WORK REQUEST. Leave out the pictures and repeat every record exactly.

(INFORMATION SHOWN)

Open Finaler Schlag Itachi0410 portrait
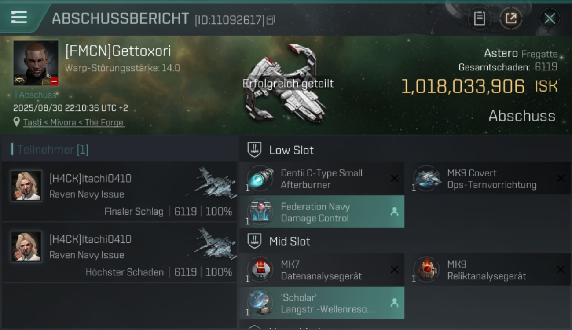This screenshot has height=330, width=572. click(x=26, y=186)
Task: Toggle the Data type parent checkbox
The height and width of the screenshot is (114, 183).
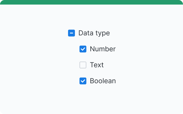Action: [x=71, y=33]
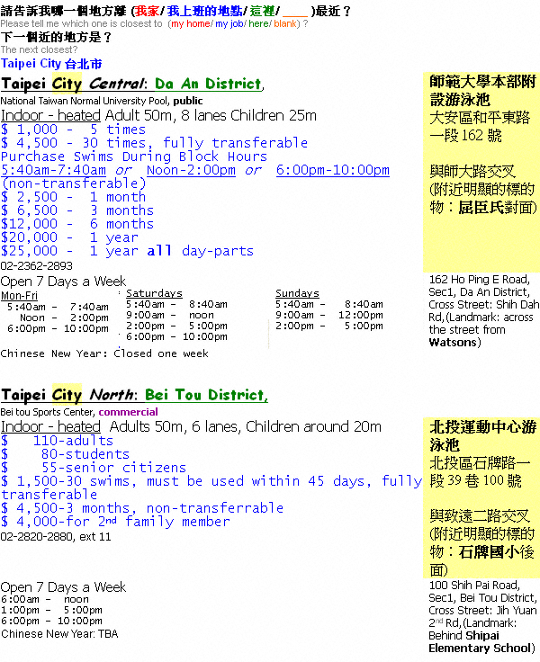Click the 6:00pm-10:00pm block hours link
This screenshot has width=540, height=662.
click(332, 170)
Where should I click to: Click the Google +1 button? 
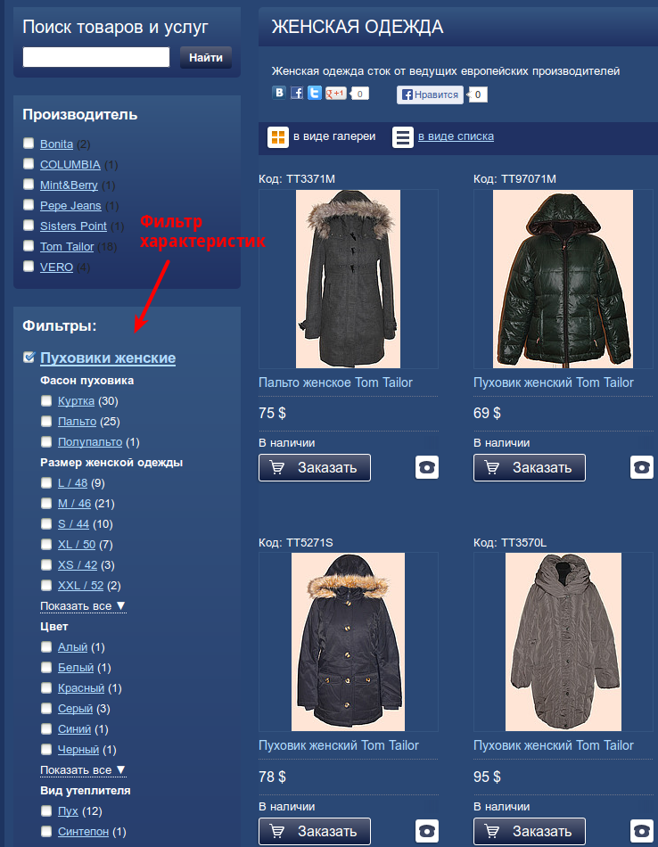pyautogui.click(x=335, y=94)
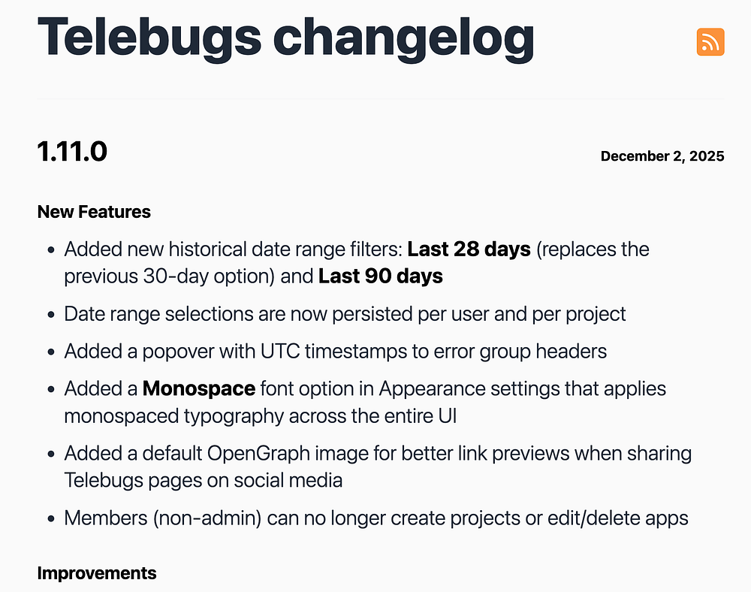Click the Improvements section heading
The height and width of the screenshot is (592, 751).
pos(97,573)
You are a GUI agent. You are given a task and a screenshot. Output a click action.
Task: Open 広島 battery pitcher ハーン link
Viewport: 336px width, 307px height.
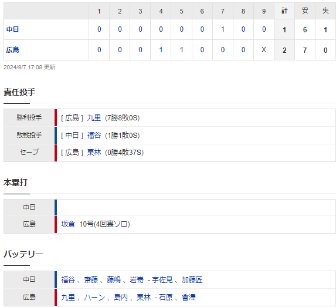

(End INFORMATION SHOWN)

WRITTEN SOLUTION.
Open Finaler Schlag Itachi0410 portrait
This screenshot has height=330, width=572. click(x=26, y=186)
Task: Toggle the Data type parent checkbox
The height and width of the screenshot is (114, 183).
Action: [x=71, y=33]
Click the 6:00pm-10:00pm block hours link
This screenshot has width=540, height=662.
click(332, 170)
Where should I click to: Click the Google +1 button? 
pyautogui.click(x=335, y=94)
Click the Improvements section heading
The height and width of the screenshot is (592, 751).
pos(97,573)
You are a GUI agent. You are given a task and a screenshot. Output a click action.
Task: Open 広島 battery pitcher ハーン link
Viewport: 336px width, 307px height.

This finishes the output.